All equations of the form ax^{2}+bx+c=0 can be solved using the quadratic formula: \frac{-b±\sqrt{b^{2}-4ac}}{2a}. Substitute 5 for a, 7 for b, and 1 for c in the quadratic formula.

x=\frac{-7±\sqrt{29}}{10}

Do the calculations.

x=\frac{\sqrt{29}-7}{10} x=\frac{-\sqrt{29}-7}{10}

Solve the equation x=\frac{-7±\sqrt{29}}{10} when ± is plus and when ± is minus.
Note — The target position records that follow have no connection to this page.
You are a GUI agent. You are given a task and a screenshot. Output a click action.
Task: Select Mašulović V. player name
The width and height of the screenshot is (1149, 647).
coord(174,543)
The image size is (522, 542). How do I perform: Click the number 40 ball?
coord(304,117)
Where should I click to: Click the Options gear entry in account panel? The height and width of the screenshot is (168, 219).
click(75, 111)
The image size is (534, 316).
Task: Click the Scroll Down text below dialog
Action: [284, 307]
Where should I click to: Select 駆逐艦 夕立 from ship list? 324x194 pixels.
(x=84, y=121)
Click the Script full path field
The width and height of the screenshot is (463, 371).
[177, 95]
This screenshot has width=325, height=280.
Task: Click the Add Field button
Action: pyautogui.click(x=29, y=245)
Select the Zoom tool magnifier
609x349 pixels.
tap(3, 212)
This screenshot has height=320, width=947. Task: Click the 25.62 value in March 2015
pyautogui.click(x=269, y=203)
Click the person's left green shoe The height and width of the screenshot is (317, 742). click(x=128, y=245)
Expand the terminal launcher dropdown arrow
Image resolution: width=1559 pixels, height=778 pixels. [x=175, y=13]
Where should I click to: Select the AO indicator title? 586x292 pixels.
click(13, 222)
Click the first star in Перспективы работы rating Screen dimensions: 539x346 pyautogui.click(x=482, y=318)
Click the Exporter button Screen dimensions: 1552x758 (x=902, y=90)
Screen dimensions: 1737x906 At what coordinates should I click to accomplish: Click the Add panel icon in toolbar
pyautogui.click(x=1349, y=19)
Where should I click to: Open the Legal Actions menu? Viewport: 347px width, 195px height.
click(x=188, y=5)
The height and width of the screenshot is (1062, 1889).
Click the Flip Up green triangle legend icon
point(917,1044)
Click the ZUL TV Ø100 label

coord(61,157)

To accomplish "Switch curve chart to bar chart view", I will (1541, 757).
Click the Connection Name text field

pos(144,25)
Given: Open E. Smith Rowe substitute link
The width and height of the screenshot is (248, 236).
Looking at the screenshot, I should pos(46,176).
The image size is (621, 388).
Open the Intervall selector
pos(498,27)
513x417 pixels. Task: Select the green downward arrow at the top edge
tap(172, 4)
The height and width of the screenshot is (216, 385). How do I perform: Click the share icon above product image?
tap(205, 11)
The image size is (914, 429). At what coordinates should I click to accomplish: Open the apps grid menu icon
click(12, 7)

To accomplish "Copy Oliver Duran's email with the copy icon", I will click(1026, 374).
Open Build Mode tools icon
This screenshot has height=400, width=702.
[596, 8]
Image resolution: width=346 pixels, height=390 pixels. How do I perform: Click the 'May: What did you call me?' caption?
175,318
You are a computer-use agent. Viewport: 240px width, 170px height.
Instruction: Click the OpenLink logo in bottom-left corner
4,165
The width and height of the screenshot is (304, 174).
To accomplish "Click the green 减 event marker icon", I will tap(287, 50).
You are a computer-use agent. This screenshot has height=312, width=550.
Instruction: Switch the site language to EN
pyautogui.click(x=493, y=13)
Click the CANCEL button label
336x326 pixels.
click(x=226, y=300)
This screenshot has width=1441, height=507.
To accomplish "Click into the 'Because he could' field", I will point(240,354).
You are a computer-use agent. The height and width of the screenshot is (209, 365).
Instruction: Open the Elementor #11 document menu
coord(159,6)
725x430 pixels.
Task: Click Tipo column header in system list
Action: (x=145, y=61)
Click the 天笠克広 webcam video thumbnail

5\left(x-\frac{\sqrt{29}-7}{10}\right)\left(x-\frac{-\sqrt{29}-7}{10}\right)>0

Rewrite the inequality by using the obtained solutions.

x-\frac{\sqrt{29}-7}{10}<0 x-\frac{-\sqrt{29}-7}{10}<0

For the product to be positive, x-\frac{\sqrt{29}-7}{10} and x-\frac{-\sqrt{29}-7}{10} have to be both negative or both positive. Consider the case when x-\frac{\sqrt{29}-7}{10} and x-\frac{-\sqrt{29}-7}{10} are both negative.

x<\frac{-\sqrt{29}-7}{10}

The solution satisfying both inequalities is x<\frac{-\sqrt{29}-7}{10}.

x-\frac{-\sqrt{29}-7}{10}>0 x-\frac{\sqrt{29}-7}{10}>0

Consider the case when x-\frac{\sqrt{29}-7}{10} and x-\frac{-\sqrt{29}-7}{10} are both positive.

x>\frac{\sqrt{29}-7}{10}

The solution satisfying both inequalities is x>\frac{\sqrt{29}-7}{10}.

x<\frac{-\sqrt{29}-7}{10}\text{; }x>\frac{\sqrt{29}-7}{10}

The final solution is the union of the obtained solutions.